We are finally coming to Russian control. We had to take all things with us (including our heavy backpacks) and go through scans and passport control. Our entire bus is also controled and checked by the guard. After a successful check, we drove for about 10 minutes and arrived at the Mongolian border. Again, we have to take all things and go through the passport and baggage check. It all takes quite a while, but it turned out well and nobody from the bus got stuck at the border 😀
Bus is only 2 km away and we stop again so that 3 people can offer us to exchange Russian rubles for Mongolian money (Mongolian tugrik). We made a circle with them on bus around the village and stopped by something that looked like a hostel and restaurant. The Mongolians went to eat in the restaurant and tourists mostly bought chips or biscuits at the store. We didn’t really like the restaurant and we didn’t understand anything in the menu. We were surprised that even in a remote village near the border you can pay by credit card! Superstition that you have to pay in Mongolia mostly with cash, we refute: D
After lunch we finally continued. But there was a terrible finding, the road to Ulaanbaatar is not paved! It’s just clay, sand and gravel. Not only does it throw us from side to side, the trip is neverending and everyone is desperate. Moreover, there are frequent breaks for the toilet (it was also a cultural shock) and smoking and we feel that we will never make it. Along the way we met cars that have fallen a wheel, broken tire or have another kind of breakdown …
Arrival to Ulaanbaatar
Arrival time was 8:30 pm but we arrived around 11 pm. Well it was tight:D. We took our backpacks on our back and hurried towards the accommodation, looking forward to eating and bed. After an hour we arrive at the street where the hostel is supposed to be located, but we didn’t see any signs or anything that would help us identify the hostel. There were only flats and some school. Anet sat down on the bench to watch over backpacks while Tom was running around, searching and asking people if they had ever heard about Mongolian budget hostel. But without success. Even some half-naked sleepy man opened door for Tomas, and instead of scolding him for waking him up, he was willing to help and friendly.
We were thinking what to do next but a miracle happened! Group of people came to the apartment house where Anet was sitting. We asked them if they did not know where the Mongolian budget hostel was. No one (neither we nor her drunk friends) expected the lady’s reaction.

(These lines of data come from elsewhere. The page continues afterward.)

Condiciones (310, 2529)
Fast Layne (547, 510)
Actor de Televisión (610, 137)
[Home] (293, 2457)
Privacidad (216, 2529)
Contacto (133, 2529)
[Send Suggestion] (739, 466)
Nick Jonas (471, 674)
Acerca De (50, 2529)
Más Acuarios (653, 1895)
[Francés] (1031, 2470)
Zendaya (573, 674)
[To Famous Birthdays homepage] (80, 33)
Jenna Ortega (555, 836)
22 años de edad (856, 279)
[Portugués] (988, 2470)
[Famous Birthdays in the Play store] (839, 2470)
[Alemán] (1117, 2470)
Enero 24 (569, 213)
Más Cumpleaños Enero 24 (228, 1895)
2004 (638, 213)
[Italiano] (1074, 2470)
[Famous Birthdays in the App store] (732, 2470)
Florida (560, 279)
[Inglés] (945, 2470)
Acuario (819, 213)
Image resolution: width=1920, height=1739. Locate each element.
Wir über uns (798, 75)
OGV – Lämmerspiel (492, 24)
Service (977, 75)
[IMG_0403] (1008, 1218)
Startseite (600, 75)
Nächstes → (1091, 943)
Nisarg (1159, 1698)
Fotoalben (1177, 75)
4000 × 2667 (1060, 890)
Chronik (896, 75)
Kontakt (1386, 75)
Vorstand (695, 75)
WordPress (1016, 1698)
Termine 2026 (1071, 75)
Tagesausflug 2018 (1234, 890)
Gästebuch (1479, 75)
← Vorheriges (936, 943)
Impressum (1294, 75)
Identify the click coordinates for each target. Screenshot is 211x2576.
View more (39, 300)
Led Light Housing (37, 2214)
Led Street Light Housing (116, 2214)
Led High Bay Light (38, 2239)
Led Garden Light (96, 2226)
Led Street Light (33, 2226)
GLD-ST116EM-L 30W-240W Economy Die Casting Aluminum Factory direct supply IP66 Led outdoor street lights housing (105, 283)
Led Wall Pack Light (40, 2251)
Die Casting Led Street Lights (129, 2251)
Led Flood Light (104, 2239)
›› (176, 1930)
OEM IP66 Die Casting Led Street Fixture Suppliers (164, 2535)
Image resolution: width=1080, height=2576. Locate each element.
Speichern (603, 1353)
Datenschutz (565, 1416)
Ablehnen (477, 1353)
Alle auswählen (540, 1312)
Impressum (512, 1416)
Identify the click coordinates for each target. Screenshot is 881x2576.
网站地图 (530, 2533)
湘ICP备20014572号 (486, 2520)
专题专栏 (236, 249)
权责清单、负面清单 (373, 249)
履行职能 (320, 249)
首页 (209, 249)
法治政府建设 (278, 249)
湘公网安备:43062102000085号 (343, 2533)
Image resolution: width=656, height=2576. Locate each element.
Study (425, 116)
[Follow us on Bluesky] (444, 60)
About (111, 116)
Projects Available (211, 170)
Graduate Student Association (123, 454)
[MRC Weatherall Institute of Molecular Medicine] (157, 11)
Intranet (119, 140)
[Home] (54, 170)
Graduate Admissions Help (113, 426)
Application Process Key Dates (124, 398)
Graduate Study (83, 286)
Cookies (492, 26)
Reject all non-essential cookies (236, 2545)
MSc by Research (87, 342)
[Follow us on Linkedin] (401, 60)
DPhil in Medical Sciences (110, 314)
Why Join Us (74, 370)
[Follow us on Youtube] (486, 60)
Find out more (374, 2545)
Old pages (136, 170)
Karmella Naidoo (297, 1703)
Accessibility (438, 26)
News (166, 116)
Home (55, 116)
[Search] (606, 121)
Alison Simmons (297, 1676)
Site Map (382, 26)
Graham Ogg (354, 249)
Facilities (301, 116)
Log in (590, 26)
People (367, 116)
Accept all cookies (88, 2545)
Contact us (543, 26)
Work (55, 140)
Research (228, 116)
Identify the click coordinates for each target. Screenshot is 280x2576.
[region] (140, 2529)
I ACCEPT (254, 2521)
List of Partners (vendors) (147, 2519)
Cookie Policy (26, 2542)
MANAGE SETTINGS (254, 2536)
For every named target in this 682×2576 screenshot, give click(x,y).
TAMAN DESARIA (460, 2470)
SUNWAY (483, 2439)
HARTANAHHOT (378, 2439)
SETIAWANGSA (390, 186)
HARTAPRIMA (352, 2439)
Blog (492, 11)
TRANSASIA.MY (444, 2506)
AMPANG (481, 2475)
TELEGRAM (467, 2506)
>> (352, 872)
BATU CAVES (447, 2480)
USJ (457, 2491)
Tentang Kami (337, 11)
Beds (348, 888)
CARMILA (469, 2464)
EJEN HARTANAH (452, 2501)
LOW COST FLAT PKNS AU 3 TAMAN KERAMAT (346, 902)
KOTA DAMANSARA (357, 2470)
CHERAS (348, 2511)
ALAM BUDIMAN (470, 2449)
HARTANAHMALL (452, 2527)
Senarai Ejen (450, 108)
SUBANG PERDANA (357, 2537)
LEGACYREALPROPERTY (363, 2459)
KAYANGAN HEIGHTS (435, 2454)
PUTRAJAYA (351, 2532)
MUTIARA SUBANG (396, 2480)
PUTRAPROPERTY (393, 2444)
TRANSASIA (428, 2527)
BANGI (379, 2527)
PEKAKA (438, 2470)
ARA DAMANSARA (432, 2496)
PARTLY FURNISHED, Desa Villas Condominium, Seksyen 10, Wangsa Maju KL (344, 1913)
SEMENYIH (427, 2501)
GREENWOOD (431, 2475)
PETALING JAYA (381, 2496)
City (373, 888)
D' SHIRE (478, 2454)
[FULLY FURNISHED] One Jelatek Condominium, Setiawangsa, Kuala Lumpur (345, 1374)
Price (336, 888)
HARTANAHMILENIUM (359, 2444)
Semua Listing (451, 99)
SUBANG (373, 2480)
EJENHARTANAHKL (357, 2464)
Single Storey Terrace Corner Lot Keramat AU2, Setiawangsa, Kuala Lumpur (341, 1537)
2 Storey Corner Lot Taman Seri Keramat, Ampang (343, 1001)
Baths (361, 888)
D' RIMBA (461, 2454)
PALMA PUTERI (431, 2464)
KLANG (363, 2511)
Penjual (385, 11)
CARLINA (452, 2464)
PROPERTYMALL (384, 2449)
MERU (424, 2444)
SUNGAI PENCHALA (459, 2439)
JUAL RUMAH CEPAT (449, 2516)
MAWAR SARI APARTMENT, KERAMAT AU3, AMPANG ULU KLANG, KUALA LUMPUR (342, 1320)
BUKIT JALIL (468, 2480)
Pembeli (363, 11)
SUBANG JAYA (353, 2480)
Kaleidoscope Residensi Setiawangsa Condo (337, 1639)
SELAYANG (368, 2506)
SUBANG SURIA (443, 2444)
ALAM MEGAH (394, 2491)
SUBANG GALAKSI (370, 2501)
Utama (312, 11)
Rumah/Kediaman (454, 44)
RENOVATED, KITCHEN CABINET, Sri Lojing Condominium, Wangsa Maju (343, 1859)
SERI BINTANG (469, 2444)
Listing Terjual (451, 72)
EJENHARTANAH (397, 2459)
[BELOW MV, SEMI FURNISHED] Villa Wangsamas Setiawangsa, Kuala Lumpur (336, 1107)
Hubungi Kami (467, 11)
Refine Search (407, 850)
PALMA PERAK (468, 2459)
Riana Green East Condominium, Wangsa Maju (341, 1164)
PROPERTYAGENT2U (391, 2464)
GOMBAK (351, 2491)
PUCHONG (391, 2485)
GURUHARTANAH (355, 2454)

She invited us in and told us to sleep on her coach. We couldn’t lose anything, so we followed her.
She gave us wine and something to eat (beans with egg and vegetables, apples) and we tried to communicate with them in English-Russian language. It was fun, because we found out that her husband had visited the Czech Republic a few years ago and he know Prague or Zlin, he could say words like beer, potato or not working. We gave him a slivovitz and he drank it as if was water: D. Around 3 am we all started to get tired (they slowly sobered) and we decided to go to bed.
We woke up and bookend another place to stay. We left a thank-you note and a cigar on the table (we noticed that they were smokers) and went to find our new accommodation. That day we just managed to buy a Mongolian SIM card from Mobicom, which was, like in Russia, very cheap.